Start of Records for the exercise

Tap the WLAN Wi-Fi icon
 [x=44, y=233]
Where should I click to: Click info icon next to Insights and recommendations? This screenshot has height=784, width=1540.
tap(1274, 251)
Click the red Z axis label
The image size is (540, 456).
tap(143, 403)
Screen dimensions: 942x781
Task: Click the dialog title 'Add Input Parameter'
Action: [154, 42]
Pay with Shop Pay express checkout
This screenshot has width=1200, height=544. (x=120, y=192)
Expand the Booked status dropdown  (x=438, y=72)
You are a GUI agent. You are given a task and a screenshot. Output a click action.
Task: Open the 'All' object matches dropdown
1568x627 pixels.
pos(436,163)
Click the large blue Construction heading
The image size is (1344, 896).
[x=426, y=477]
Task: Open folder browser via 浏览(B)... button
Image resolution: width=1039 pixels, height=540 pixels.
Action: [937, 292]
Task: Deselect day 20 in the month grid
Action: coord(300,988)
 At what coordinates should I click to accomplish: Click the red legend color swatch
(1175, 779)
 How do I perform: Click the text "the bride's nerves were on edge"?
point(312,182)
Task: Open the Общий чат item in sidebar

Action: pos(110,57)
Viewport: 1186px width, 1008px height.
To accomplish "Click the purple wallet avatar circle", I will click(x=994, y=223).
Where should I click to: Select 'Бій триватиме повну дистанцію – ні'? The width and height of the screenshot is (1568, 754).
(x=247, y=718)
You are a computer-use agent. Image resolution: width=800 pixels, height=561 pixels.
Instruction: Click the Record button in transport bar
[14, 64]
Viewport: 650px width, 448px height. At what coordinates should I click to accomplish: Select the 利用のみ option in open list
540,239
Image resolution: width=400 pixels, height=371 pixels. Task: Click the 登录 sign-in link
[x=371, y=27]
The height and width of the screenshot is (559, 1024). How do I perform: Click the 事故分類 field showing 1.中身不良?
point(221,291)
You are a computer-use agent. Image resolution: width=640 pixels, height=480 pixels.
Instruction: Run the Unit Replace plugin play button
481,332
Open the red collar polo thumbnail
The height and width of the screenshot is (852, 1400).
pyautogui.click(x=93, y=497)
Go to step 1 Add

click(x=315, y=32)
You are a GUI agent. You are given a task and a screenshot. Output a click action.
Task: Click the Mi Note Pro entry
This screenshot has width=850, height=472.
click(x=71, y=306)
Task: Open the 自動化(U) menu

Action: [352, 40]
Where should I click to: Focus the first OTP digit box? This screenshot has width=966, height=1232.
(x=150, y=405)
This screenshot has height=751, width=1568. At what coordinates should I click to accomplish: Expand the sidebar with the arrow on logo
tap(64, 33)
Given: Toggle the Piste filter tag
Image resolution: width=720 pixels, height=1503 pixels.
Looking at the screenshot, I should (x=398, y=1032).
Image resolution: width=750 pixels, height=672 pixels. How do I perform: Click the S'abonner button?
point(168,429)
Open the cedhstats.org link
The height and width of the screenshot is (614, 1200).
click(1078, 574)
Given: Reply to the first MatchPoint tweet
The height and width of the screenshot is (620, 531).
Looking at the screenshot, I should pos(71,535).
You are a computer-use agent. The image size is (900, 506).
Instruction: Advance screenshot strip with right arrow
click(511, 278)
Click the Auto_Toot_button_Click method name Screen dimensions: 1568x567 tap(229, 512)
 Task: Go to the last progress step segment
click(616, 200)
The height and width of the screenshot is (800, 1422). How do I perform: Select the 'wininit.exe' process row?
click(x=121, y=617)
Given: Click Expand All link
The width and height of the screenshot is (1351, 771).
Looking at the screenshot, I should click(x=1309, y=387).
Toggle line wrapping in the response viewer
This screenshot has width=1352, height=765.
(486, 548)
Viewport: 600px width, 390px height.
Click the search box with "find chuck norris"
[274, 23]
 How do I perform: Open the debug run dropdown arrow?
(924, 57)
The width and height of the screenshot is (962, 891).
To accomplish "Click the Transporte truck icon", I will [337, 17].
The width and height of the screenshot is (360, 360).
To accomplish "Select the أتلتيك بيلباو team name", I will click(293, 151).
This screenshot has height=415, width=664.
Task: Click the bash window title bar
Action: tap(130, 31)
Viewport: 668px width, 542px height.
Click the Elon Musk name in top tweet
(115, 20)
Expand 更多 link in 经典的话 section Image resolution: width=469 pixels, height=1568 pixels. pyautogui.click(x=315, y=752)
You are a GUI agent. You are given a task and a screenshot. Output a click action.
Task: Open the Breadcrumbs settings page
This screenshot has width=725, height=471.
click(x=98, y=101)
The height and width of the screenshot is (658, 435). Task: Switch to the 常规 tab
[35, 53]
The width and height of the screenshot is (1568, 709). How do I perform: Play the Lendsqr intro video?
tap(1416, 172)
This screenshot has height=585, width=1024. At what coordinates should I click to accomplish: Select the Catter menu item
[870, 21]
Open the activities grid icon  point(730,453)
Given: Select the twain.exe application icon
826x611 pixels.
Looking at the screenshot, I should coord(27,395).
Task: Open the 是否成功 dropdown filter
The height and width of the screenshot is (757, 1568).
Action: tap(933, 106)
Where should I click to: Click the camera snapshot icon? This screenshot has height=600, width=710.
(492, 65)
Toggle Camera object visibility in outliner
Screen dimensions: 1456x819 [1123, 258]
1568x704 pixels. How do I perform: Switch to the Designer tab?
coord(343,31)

End of Records for the exercise

## Goal
Write out all of the entries above verbatim, line for line and in the same order.

## Response to this exercise
Tap the WLAN Wi-Fi icon
 [x=44, y=233]
Where should I click to: Click info icon next to Insights and recommendations? This screenshot has height=784, width=1540.
tap(1274, 251)
Click the red Z axis label
The image size is (540, 456).
tap(143, 403)
Screen dimensions: 942x781
Task: Click the dialog title 'Add Input Parameter'
Action: [154, 42]
Pay with Shop Pay express checkout
This screenshot has width=1200, height=544. (x=120, y=192)
Expand the Booked status dropdown  (x=438, y=72)
You are a GUI agent. You are given a task and a screenshot. Output a click action.
Task: Open the 'All' object matches dropdown
1568x627 pixels.
pos(436,163)
Click the large blue Construction heading
The image size is (1344, 896).
[x=426, y=477]
Task: Open folder browser via 浏览(B)... button
Image resolution: width=1039 pixels, height=540 pixels.
Action: [937, 292]
Task: Deselect day 20 in the month grid
Action: coord(300,988)
 At what coordinates should I click to accomplish: Click the red legend color swatch
(1175, 779)
 How do I perform: Click the text "the bride's nerves were on edge"?
point(312,182)
Task: Open the Общий чат item in sidebar

Action: pos(110,57)
Viewport: 1186px width, 1008px height.
To accomplish "Click the purple wallet avatar circle", I will click(x=994, y=223).
Where should I click to: Select 'Бій триватиме повну дистанцію – ні'? The width and height of the screenshot is (1568, 754).
(x=247, y=718)
You are a computer-use agent. Image resolution: width=800 pixels, height=561 pixels.
Instruction: Click the Record button in transport bar
[14, 64]
Viewport: 650px width, 448px height. At what coordinates should I click to accomplish: Select the 利用のみ option in open list
540,239
Image resolution: width=400 pixels, height=371 pixels. Task: Click the 登录 sign-in link
[x=371, y=27]
The height and width of the screenshot is (559, 1024). How do I perform: Click the 事故分類 field showing 1.中身不良?
point(221,291)
You are a computer-use agent. Image resolution: width=640 pixels, height=480 pixels.
Instruction: Run the Unit Replace plugin play button
481,332
Open the red collar polo thumbnail
The height and width of the screenshot is (852, 1400).
pyautogui.click(x=93, y=497)
Go to step 1 Add

click(x=315, y=32)
You are a GUI agent. You are given a task and a screenshot. Output a click action.
Task: Click the Mi Note Pro entry
This screenshot has width=850, height=472.
click(x=71, y=306)
Task: Open the 自動化(U) menu

Action: [352, 40]
Where should I click to: Focus the first OTP digit box? This screenshot has width=966, height=1232.
(x=150, y=405)
This screenshot has height=751, width=1568. At what coordinates should I click to accomplish: Expand the sidebar with the arrow on logo
tap(64, 33)
Given: Toggle the Piste filter tag
Image resolution: width=720 pixels, height=1503 pixels.
Looking at the screenshot, I should (x=398, y=1032).
Image resolution: width=750 pixels, height=672 pixels. How do I perform: Click the S'abonner button?
point(168,429)
Open the cedhstats.org link
The height and width of the screenshot is (614, 1200).
click(1078, 574)
Given: Reply to the first MatchPoint tweet
The height and width of the screenshot is (620, 531).
Looking at the screenshot, I should pos(71,535).
You are a computer-use agent. The image size is (900, 506).
Instruction: Advance screenshot strip with right arrow
click(511, 278)
Click the Auto_Toot_button_Click method name Screen dimensions: 1568x567 tap(229, 512)
 Task: Go to the last progress step segment
click(616, 200)
The height and width of the screenshot is (800, 1422). How do I perform: Select the 'wininit.exe' process row?
click(x=121, y=617)
Given: Click Expand All link
The width and height of the screenshot is (1351, 771).
Looking at the screenshot, I should click(x=1309, y=387).
Toggle line wrapping in the response viewer
This screenshot has width=1352, height=765.
(486, 548)
Viewport: 600px width, 390px height.
Click the search box with "find chuck norris"
[274, 23]
 How do I perform: Open the debug run dropdown arrow?
(924, 57)
The width and height of the screenshot is (962, 891).
To accomplish "Click the Transporte truck icon", I will [337, 17].
The width and height of the screenshot is (360, 360).
To accomplish "Select the أتلتيك بيلباو team name", I will click(293, 151).
This screenshot has height=415, width=664.
Task: Click the bash window title bar
Action: tap(130, 31)
Viewport: 668px width, 542px height.
Click the Elon Musk name in top tweet
(115, 20)
Expand 更多 link in 经典的话 section Image resolution: width=469 pixels, height=1568 pixels. pyautogui.click(x=315, y=752)
You are a GUI agent. You are given a task and a screenshot. Output a click action.
Task: Open the Breadcrumbs settings page
This screenshot has width=725, height=471.
click(x=98, y=101)
The height and width of the screenshot is (658, 435). Task: Switch to the 常规 tab
[35, 53]
The width and height of the screenshot is (1568, 709). How do I perform: Play the Lendsqr intro video?
tap(1416, 172)
This screenshot has height=585, width=1024. At what coordinates should I click to accomplish: Select the Catter menu item
[870, 21]
Open the activities grid icon  point(730,453)
Given: Select the twain.exe application icon
826x611 pixels.
Looking at the screenshot, I should coord(27,395).
Task: Open the 是否成功 dropdown filter
The height and width of the screenshot is (757, 1568).
Action: tap(933, 106)
Where should I click to: Click the camera snapshot icon? This screenshot has height=600, width=710.
(492, 65)
Toggle Camera object visibility in outliner
Screen dimensions: 1456x819 [1123, 258]
1568x704 pixels. How do I perform: Switch to the Designer tab?
coord(343,31)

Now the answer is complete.